Descriptif du sujet de thèse et méthodes envisagées : 
Les mangroves sont des forêts côtières caractérisées par la présence de palétuviers, des plantes tolérantes à des paramètres environnementaux extrêmes : forte salinité, anoxie des sols, hautes températures. Malgré́ la surface relativement modeste des mangroves dans le monde (environ 0,5% des zones côtières), ces zones humides sont très productives (à plus de 218 TgC.an-1). L’essentiel de cette production permet la formation d’une litière, constituant un compartiment riche en matière organique et favorable à la colonisation par des biomasses microbiennes diversifiés qui vont alors la dégrader et participent efficacement à son enfouissement. De fait, les sédiments des mangroves sont un lieu important de stockage de carbone (bleu), estimé à 15% du stock global côtier à l’échelle de la planète. Ce carbone est stocké sur du long terme à des faibles profondeurs de sédiments. Ainsi, à seulement 1 m de profondeur, dans certaines mangroves, le carbone peut être âgé de plusieurs centaines d’années. 

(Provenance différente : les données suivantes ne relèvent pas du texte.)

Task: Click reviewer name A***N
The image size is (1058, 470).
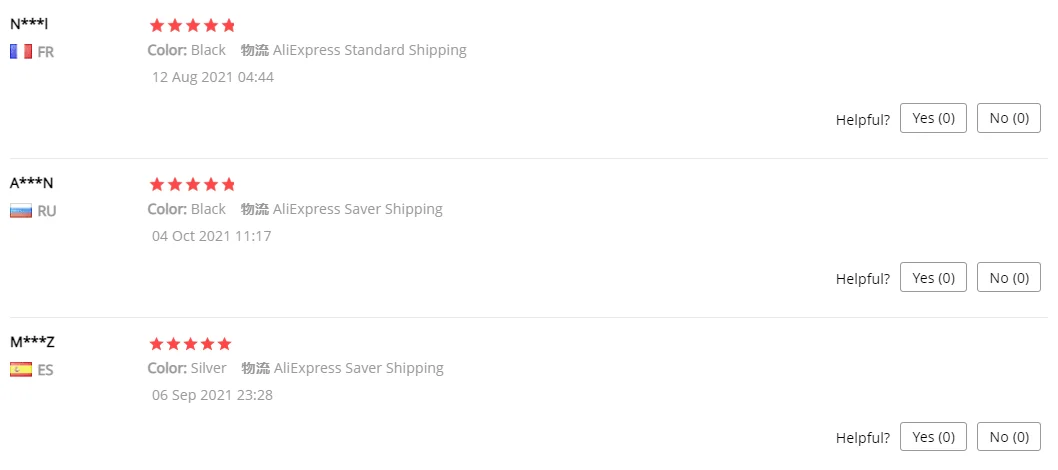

De par leur position à l’interface terre-mer, les mangroves subissent des pressions anthropiques de plus en plus fortes qui affectent leurs régimes hydrologiques et leurs fonctionnalités écosystémiques y compris la capacité à stocker le carbone bleu. Ces pressions humaines sont le plus souvent directes telle que la déforestation pour laisser la place à l'aquaculture ou à l'agriculture mais aussi l’eutrophisation à travers le rejet des eaux usées et/agricoles ruches en nutriments due à l’accroissement de la densité des populations humaines sur les côtes. Aux Caraïbes, le phénomène d'échouage des sargasses, y compris dans les forêts à mangrove, est une autre forme d'eutrophisation observée depuis une quinzaine d'années. L'apport massif de matière organique labile issu de la décomposition des sargasses enrichit les sédiments de surface des mangroves, favorisant la prolifération des biomasses bactériennes et fongiques. En perturbant aussi l'action de bioturbation des invertébrés et la dynamique de dégradation de la litière, l'échouage des sargasses pourrait réduire la capacité des mangroves à enfouir le carbone, tout en favorisant le relargage de gaz à effet de serre et de nutriments, ce qui altère davantage les fonctionnalités écosystémiques. Plus en profondeur, l’enfouissement de cette MO labile peut générer un processus d’intensification de la reminéralisation de la MO sédimentaire plus ancienne qu’on appelle le « priming effect » par la stimulation de communautés bactériennes et fongiques capables de dégrader la MO sédimentaire ancienne.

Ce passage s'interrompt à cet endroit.